Page text:
◆ ◆ ◆ ◆ ◆

Answer: The causal link is the effect of education to the wage earned.

b. What would be the ideal experiment to test this causal link?

Answer: The ideal experiment is to randomly assign people into schooling year and control all other factors same and observe the different wages.And the author applied a similar experiment that using twins data which could have independent measures of the schooling year for each couple of twins.

c. What is the identification strategy?

Answer: The identification strategy here is to control all other unobserved variables same for treatment and control group that is to maintain IQ, family background and others same for twins.

d. What are the assumptions / threats to this identification strategy? (Answer specifically with reference to the data the authors are using)

Answer:The assumption is that the authors used data for twins which requires twins have same family background and genes and all controlled variables and unobserved variables same for the treatment group and control group.This identification strategy would not be revealing a causal effect if twins have different background such like raised by different families or have different intelligence level.

2.2 Replication analysis

a. Load Ashenfelter and Krueger AER 1994 data. You can load it directly from my website here. Variable names should be self-explanatory if you read the paper.

library(reshape2);
library(stargazer);
library(foreign);
library(knitr);
hw4 <- read.dta("AshenfelterKrueger1994_twins.dta");
kable(head(hw4, n = 5))
famid age educ1 educ2 lwage1 lwage2 male1 male2 white1 white2
1 33.25120 16 16 2.161021 2.420368 0 0 1 1
2 43.57016 12 19 2.169054 2.890372 0 0 1 1
3 30.96783 12 12 2.791778 2.803360 1 1 1 1
4 34.63381 14 14 2.824351 2.263366 1 1 1 1
5 34.97878 15 13 2.032088 3.555348 0 0 1 1

b. Reproduce the result from table 3 column 5.

hw4$lwageD <- hw4$lwage1-hw4$lwage2;
hw4$educD <- hw4$educ1-hw4$educ2;
reg1 <- lm(lwageD ~ educD, data = hw4)

◆ ◆ ◆ ◆ ◆

Required work:
a - From the homework text, list every R package loaded with a library() call.
b - Write out the part of the homework text that begins at the words "Answer: The identification" and stops after "authors are using)".

Recorded data:
◆ ◆ ◆ ◆ ◆

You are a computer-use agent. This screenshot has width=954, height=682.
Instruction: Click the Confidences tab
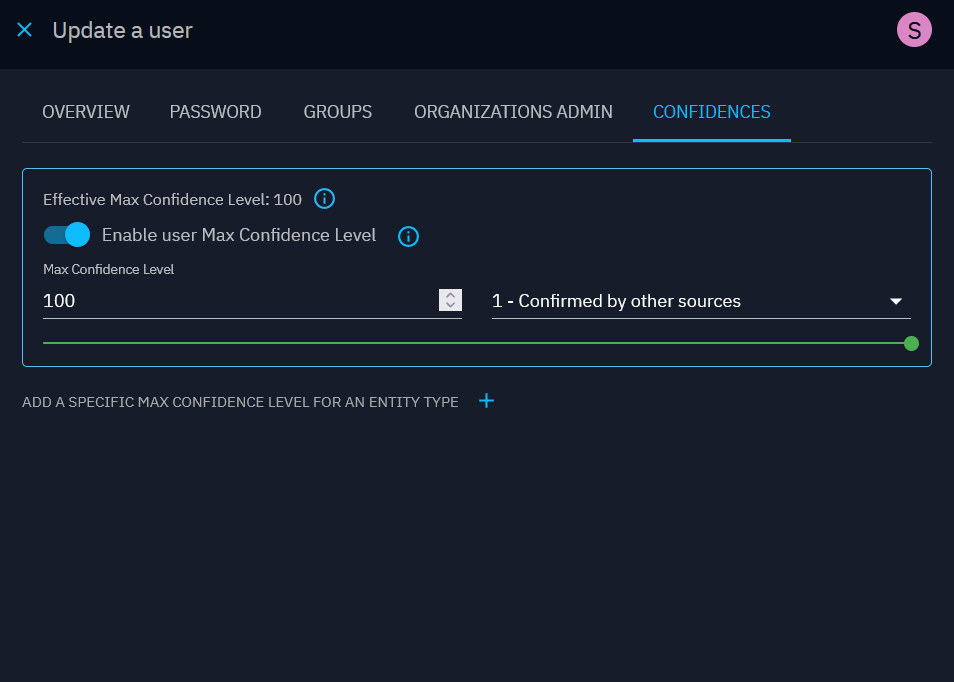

◆ ◆ ◆ ◆ ◆

Solutions to the exercise:
a - reshape2, stargazer, foreign, knitr

b -
Answer: The identification strategy here is to control all other unobserved variables same for treatment and control group that is to maintain IQ, family background and others same for twins.

d. What are the assumptions / threats to this identification strategy? (Answer specifically with reference to the data the authors are using)